Passage to read |
UH Researchers Help Archaeologists Find the Remains of a Maya Megalopolis

Airborne LiDAR Uncovered the Ruins of Tens of Thousands of Structures in Guatemalan Forest

Archaeologists and adventure junkies are buzzing about the announcement of previously unknown ruins of a complex Maya settlement hidden for centuries amidst the jungles of Guatemala.

Researchers at the National Center for Airborne Laser Mapping, or NCALM, say the discovery of tens of thousands Maya structures (temples and houses), sophisticated agricultural systems and other human-made features and a huge increase in population estimates wasn’t the result of luck or technological voodoo. It was instead the latest research-based reporting using airborne light detection and ranging technology, or LiDAR.

The findings, described in a documentary set to air on the National Geographic television channel Tuesday, offer a vivid illustration of the way in which LiDAR has expanded the discipline of archaeology, providing a birds-eye view of ancient sites that are far more difficult to survey on the ground.

NCALM is based at the University of Houston and jointly operated by UH and the University of California at Berkeley.

Portions of the ruins showcased in “Lost Treasures of the Maya Snake Kings” had already been documented by archaeologists when the Guatemalan cultural and environmental nongovernmental organization Fundación Patrimonio Cultural y Natural Maya, or PACUNM, contracted with NCALM to map the region in 2016.

But previous explorations had found only pieces of the puzzle. “Archaeologists were working on the ground in the summers, kilometer by kilometer,” said NCALM Director Ramesh Shrestha. “If the work had continued in the classical archaeological method, they would not have finished in their lifetimes.”

LiDAR provided a fast and far more comprehensive view.

Airborne LiDAR is a remote sensing technology used to produce high resolution three-dimensional maps using lasers. It works by firing hundreds of thousands of laser pulses per second from an aircraft flying at a relatively low altitude; a timing device measures the round-trip travel time, using that information to create detailed topographical maps.

It is used in a variety of applications, including archaeology, charting land erosion, mapping the sea floor and identifying levees in danger of failing. NCALM provides research-quality data for a variety of governments, agencies, scientists and private users.

Data lines |
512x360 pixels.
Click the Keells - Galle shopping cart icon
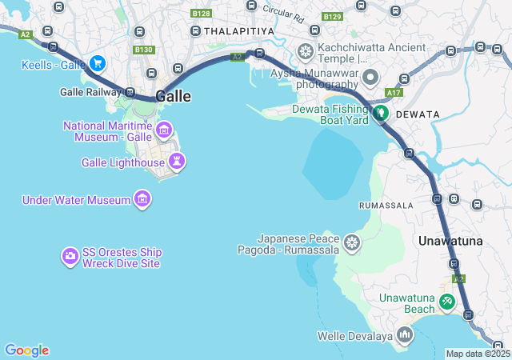coord(98,63)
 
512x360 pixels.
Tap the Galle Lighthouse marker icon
coord(177,162)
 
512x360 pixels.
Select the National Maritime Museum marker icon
coord(165,130)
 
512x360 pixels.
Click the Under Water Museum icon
coord(142,199)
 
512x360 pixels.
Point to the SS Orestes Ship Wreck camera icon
coord(70,257)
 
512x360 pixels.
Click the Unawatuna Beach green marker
coord(447,302)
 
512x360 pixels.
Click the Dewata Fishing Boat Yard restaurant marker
coord(380,114)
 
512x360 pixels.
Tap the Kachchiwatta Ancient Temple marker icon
coord(305,53)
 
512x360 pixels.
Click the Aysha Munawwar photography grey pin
coord(370,78)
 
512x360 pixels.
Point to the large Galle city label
coord(174,96)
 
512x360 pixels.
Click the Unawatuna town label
coord(450,241)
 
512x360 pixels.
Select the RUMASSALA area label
coord(386,206)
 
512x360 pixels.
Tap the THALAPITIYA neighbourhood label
coord(239,30)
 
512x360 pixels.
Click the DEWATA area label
coord(417,114)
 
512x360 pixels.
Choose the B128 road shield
coord(202,14)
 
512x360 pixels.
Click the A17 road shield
coord(394,93)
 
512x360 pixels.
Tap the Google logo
coord(27,350)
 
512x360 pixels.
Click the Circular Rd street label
coord(283,12)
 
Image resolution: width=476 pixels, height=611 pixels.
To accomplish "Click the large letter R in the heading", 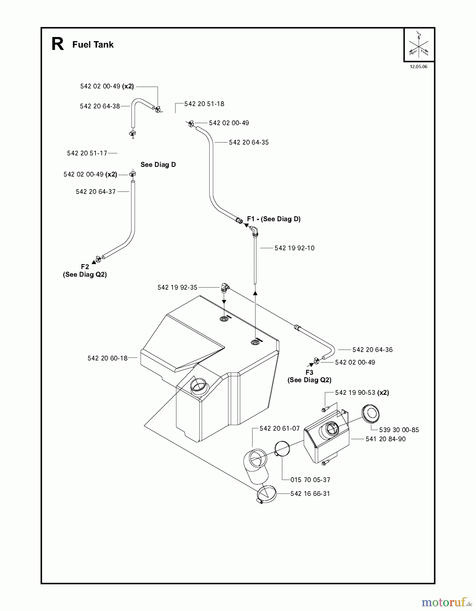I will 57,44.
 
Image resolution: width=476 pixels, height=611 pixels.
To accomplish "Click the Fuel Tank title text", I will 93,44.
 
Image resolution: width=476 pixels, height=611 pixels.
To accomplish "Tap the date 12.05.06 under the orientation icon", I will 418,67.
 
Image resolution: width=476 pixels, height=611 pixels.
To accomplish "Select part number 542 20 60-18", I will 107,358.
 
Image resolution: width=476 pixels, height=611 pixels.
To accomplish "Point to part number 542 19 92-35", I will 177,288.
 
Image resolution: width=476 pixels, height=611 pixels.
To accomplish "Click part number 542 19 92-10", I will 294,248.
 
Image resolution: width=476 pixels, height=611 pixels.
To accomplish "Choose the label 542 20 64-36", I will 372,350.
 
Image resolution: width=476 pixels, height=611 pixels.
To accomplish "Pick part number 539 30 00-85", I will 399,430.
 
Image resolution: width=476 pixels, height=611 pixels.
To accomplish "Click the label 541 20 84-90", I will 385,439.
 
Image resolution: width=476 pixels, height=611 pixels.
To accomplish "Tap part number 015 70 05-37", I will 310,480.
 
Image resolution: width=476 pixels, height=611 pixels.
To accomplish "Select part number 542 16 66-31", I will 310,494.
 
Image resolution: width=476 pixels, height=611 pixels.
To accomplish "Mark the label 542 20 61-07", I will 279,428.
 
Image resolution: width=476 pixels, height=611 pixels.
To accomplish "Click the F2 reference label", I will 85,267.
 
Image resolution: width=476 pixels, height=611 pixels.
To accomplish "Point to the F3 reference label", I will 309,372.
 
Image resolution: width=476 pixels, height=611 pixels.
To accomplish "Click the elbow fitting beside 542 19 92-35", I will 225,288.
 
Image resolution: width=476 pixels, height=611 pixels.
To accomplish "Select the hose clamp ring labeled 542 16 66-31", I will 267,495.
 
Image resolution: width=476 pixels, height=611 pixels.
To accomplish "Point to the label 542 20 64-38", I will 100,106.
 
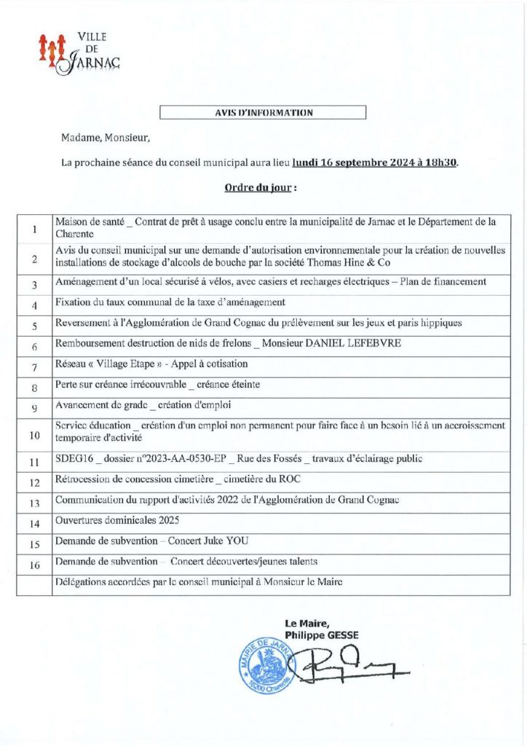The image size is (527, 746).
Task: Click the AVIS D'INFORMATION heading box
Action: tap(263, 113)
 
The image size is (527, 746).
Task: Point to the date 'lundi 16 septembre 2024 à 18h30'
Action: tap(375, 163)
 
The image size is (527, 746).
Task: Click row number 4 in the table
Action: tap(34, 305)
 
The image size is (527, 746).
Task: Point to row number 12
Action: tap(34, 482)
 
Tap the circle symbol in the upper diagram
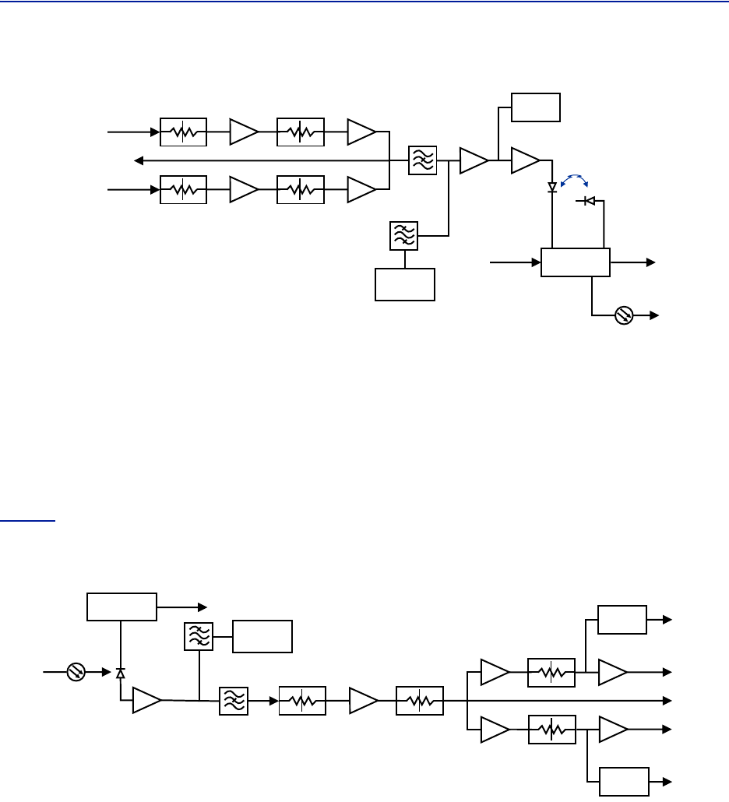coord(624,315)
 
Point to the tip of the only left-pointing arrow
coord(136,161)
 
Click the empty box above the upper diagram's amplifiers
coord(536,107)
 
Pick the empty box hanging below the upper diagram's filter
coord(405,284)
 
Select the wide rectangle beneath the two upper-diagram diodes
coord(576,263)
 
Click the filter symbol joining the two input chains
coord(423,161)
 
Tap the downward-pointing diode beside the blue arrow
coord(552,187)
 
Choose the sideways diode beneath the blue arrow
coord(590,202)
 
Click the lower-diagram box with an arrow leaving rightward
coord(122,607)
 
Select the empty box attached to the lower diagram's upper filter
coord(263,636)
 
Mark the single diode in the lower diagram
coord(120,672)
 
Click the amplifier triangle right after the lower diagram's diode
coord(146,701)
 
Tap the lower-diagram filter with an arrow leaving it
coord(234,701)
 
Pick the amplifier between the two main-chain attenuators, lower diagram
coord(364,701)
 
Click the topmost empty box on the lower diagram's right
coord(622,619)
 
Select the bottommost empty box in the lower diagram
coord(624,781)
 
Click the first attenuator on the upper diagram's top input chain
coord(183,132)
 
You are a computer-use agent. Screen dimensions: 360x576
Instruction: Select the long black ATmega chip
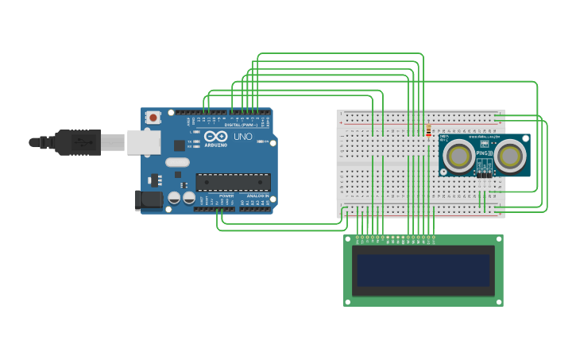click(x=233, y=182)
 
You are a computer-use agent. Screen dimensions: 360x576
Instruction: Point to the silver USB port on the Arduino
click(x=144, y=141)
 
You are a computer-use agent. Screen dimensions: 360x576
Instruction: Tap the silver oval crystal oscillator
click(x=177, y=163)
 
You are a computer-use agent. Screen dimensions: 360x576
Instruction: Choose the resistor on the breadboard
click(x=429, y=130)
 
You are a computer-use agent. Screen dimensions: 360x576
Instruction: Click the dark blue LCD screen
click(x=423, y=270)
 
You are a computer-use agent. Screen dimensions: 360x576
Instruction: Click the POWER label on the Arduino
click(x=226, y=195)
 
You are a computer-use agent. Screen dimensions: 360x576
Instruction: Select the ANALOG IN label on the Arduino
click(x=257, y=195)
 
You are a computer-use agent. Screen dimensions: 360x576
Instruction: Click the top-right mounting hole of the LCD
click(x=497, y=239)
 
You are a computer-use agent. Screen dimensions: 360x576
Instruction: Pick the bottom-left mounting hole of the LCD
click(x=348, y=301)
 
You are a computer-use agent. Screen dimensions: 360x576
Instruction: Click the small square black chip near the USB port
click(x=180, y=145)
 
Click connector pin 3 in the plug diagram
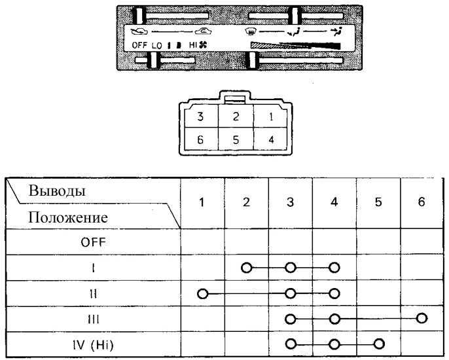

Short exercise 1 |
Using the article about the Maya megalopolis, decide whether each statement agrees with it, and back up each yes or no with the deciding words quoted from the article.
(a) NCALM is based at the University of California at Berkeley.
(b) PACUNM hired NCALM to map the region in 2016.
(c) Airborne LiDAR fires hundreds of thousands of laser pulses per second from an aircraft.
Short exercise 2 |
In the article about the Maya megalopolis, what is the title of the documentary set to air on the National Geographic channel?

Correct response 1 |
(a) No. "NCALM is based at the University of Houston and jointly operated by UH and the University of California at Berkeley."
(b) Yes. "Fundación Patrimonio Cultural y Natural Maya, or PACUNM, contracted with NCALM to map the region in 2016."
(c) Yes. "It works by firing hundreds of thousands of laser pulses per second from an aircraft flying at a relatively low altitude"

Correct response 2 |
"Lost Treasures of the Maya Snake Kings"